Charles Cook Yeah, because the health care system is made up of people and people if given the opportunity and the incentive to change … see, that’s the big thing is, people are always saying, “What’s in it for me”. You know? So if you can explain to the doctor why it’s important for them to treat everyone the same so that we have a better chance of access to the treatment that you’re supposed to be giving us in the first place, then that is how the system changes as one person at a time, one interaction at a time, I believe. I don’t know that we can just wave a magic wand and say, “Hey, here’s a new rule and then everybody’s got to follow it”, you know? So I think it’s the one on one stuff that’s important. 

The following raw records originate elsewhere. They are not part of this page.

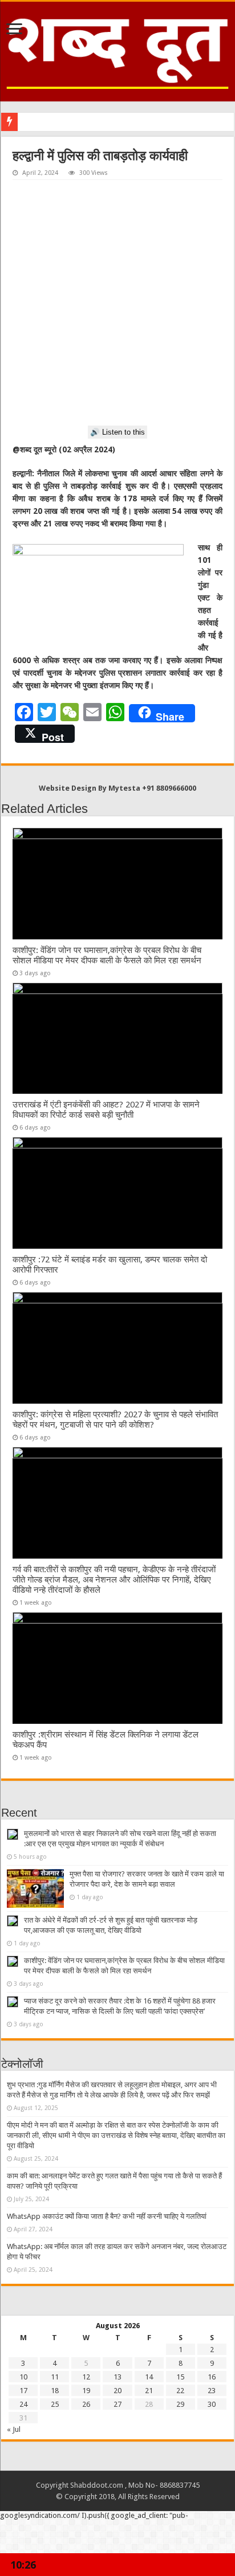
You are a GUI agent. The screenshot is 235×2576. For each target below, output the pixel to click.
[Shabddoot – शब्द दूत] (117, 49)
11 (55, 2377)
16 (212, 2377)
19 (86, 2390)
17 (23, 2390)
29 (180, 2404)
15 (180, 2377)
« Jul (14, 2429)
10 (23, 2377)
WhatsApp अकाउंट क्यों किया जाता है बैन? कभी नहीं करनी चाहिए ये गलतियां (106, 2216)
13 (117, 2377)
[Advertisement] (117, 303)
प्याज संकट (36, 121)
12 (86, 2377)
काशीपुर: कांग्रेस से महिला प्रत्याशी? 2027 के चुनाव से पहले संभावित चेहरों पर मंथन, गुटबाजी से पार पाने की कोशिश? (115, 1419)
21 (149, 2390)
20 (117, 2390)
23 (212, 2390)
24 (23, 2404)
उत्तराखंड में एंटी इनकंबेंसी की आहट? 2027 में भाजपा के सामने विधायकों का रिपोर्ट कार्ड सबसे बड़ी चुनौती (106, 1109)
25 (55, 2404)
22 (180, 2390)
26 (86, 2404)
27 (117, 2404)
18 (55, 2390)
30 (212, 2404)
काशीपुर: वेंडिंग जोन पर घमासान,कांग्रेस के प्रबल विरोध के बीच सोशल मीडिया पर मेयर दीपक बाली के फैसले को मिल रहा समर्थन (107, 955)
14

Dr. Alika Lafontaine Earlier in the episode, I mentioned the 80/20 rule. 80% of the time your gut feeling is right and 20% of the time it’s not. Over time, I’ve come to believe that bias isn’t the actual problem. Bias speeds up decision making and can sometimes lead to faster care when your gut is correct. Good things happen. The blind following a bias and the unwillingness to admit your gut was wrong is the problem. It’s the inability to allow new information to upend what you thought was going on and to redirect you to a different conclusion. That new information may be a patient’s history, new investigations, or realizing that those adjustments based on race weren’t rooted in science and objective data in the first place. Lots of folks see challenging bias as a system level problem, a challenge of taking on the medical system machine and pushing it to turn in another direction. But when you peel back the layers, systems are just people and the relationships we have with each other. Like Charles Cook says, systems change one person at a time, one interaction at a time. So maybe you’ll change a bit based on what you heard in this episode, and maybe you’ll go on to change someone else.